Technical performance analysis and economic evaluation of a compressed air energy storage system integrated with an organic Rankine cycle

- Process simulation, model validation and comparison for compressed air energy storage (CAES) process.
- Process simulation and model validation of organic Rankine cycle (ORC) process.
- Integration of CAES with ORC to recover waste heat from charging and discharging processes of the CAES system.
- Process analysis to explore impact of different working fluids in ORC process on the round-trip efficiency of the integrated system.
- Economic evaluation on levelized cost of electricity performed using Aspen Process Economic Analyser®.

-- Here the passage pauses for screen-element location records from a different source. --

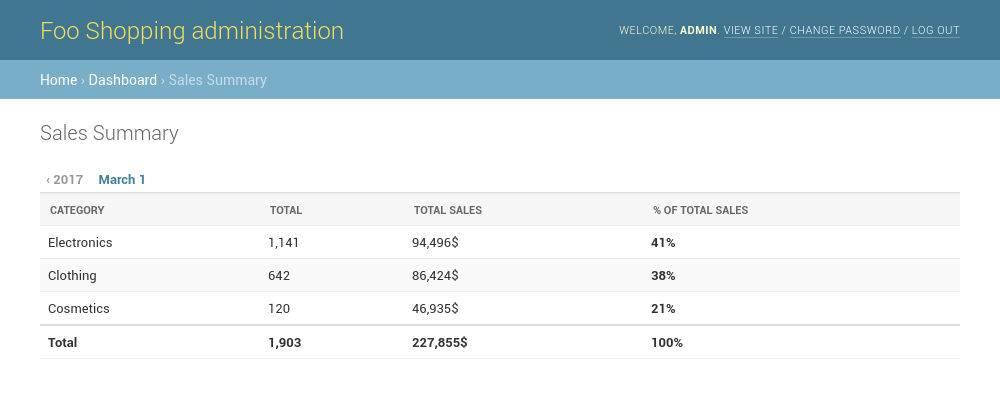Viewport: 1000px width, 411px height.
Task: Open the View Site link
Action: (750, 31)

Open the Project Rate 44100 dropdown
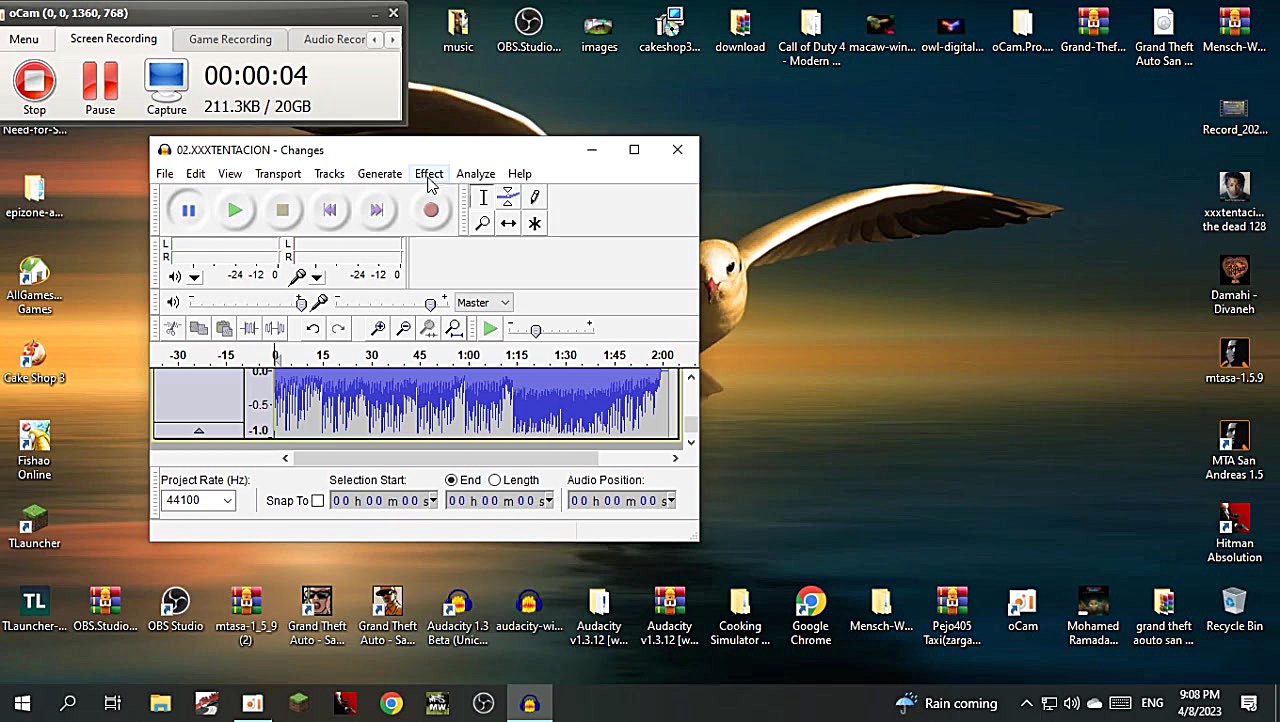click(x=198, y=500)
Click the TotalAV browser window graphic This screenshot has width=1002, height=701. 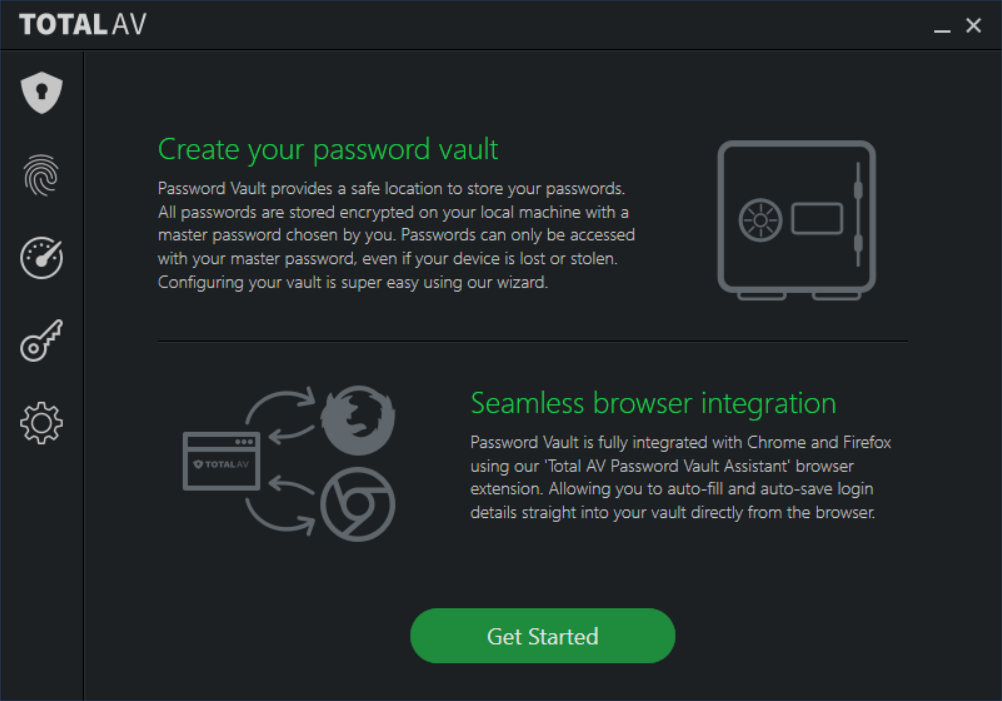coord(221,461)
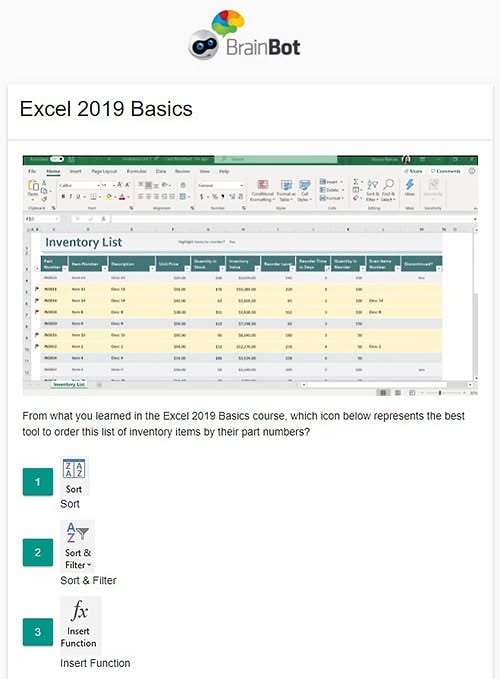Click the Ideas lightning bolt icon
Image resolution: width=500 pixels, height=679 pixels.
click(x=410, y=187)
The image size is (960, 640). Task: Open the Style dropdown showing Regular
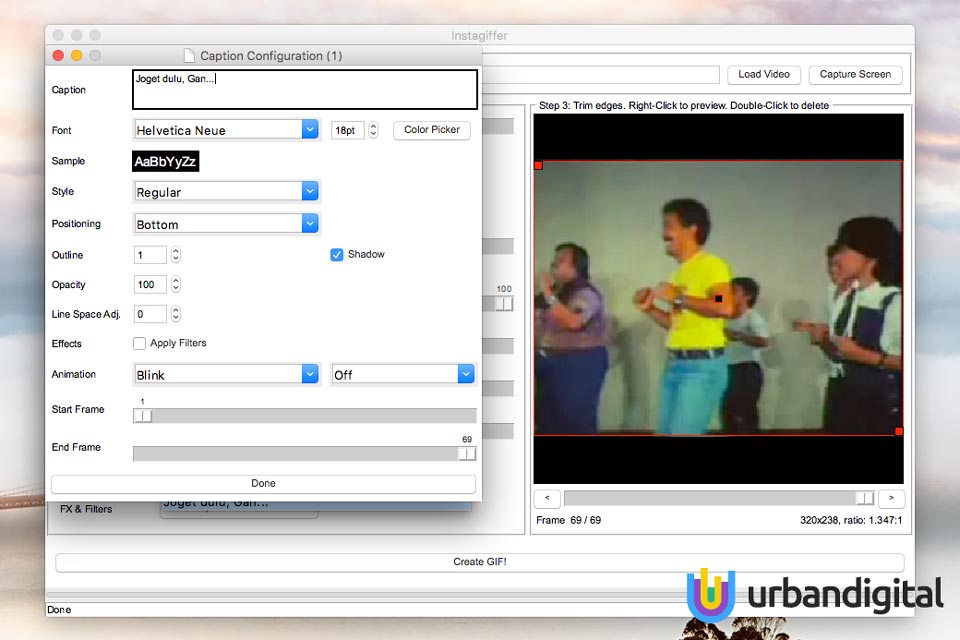[227, 192]
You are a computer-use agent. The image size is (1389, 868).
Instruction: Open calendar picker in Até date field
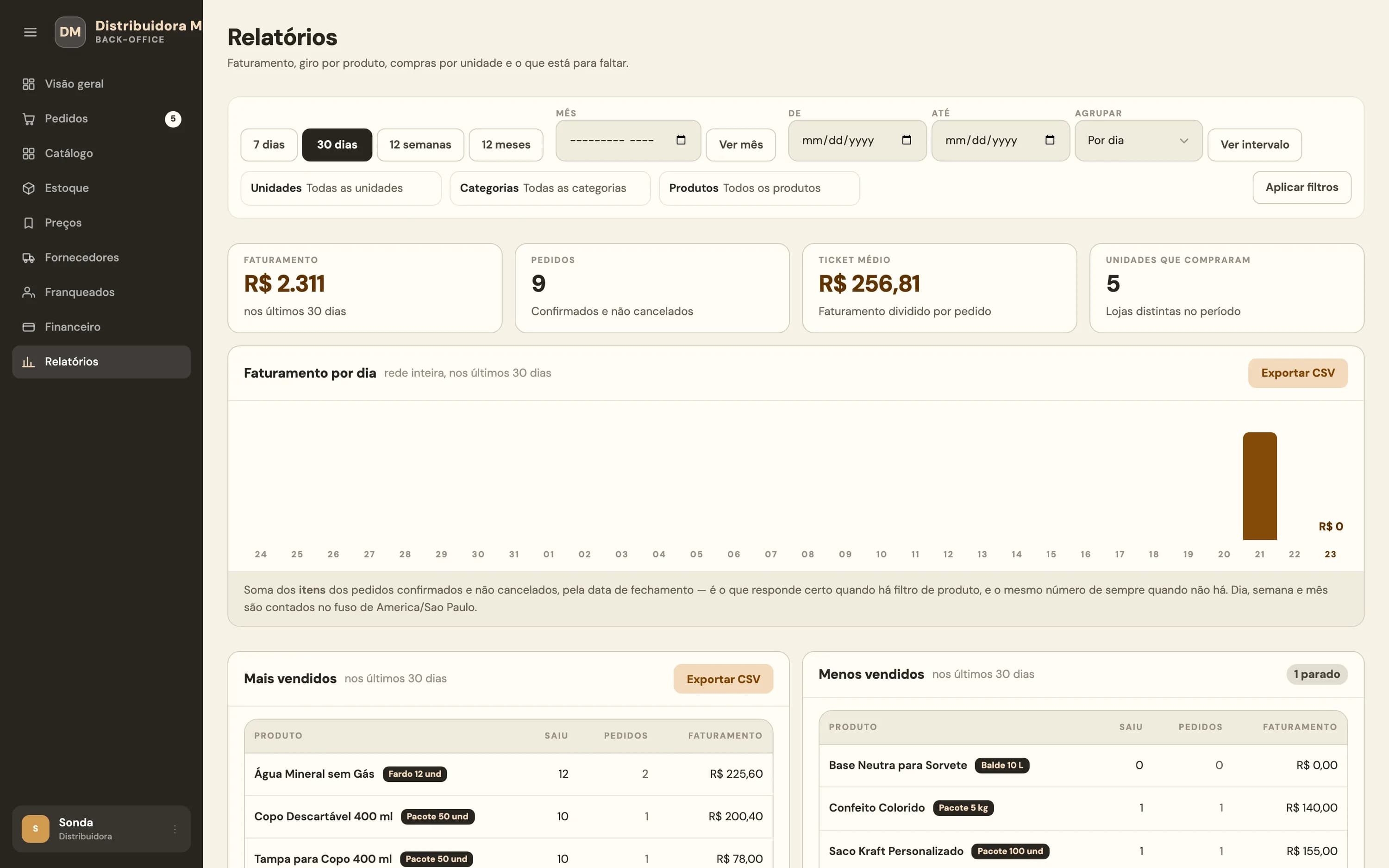coord(1050,140)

Energy storage becomes increasingly important in balancing electricity supply and demand due to the rise of intermittent power generation from renewable sources. The compressed air energy storage (CAES) system as one of the large scale (>100 MW) energy storage technologies has been commercially deployed in Germany and the USA. However, the efficiency of current commercial CAES plants still needs to be improved. In this study, an integrated system consisting of a CAES system and an organic Rankine cycle (ORC) was proposed to recover the waste heat from intercoolers and aftercooler in the charging process and exhaust stream of the recuperator in discharging process of the CAES system. Steady state process models of the CAES system and ORC were developed in Aspen Plus®. These models were validated using data from the literature and the results appear in a good agreement. Process analysis was carried out using the validated models regarding the impact of different organic working fluids (R123, R134a, R152a, R245fa, R600a) of ORC and expander inlet pressures of the ORC on system performance. It was found that integrating ORC with the CAES system as well as selecting appropriate working fluid was a reasonable approach for improving performance of the CAES system. The round-trip efficiency was improved by 3.32-3.95% using five working fluids, compared to that of the CAES system without ORC. Economic evaluation on levelized cost of electricity (LCOE) was performed using Aspen Process Economic Analyser® (APEA). Different working fluids in ORC and different power sources (e.g. wind and solar) associated with the integrated system were considered to estimate the LCOEs. It was found that the LCOEs for the integrated system were competitive with fossil-fuel fired power and even lower than offshore wind power and solar power. The proposed research presented in this paper hopes to shed light on how to improve efficiency and reduce cost when implementing CAES.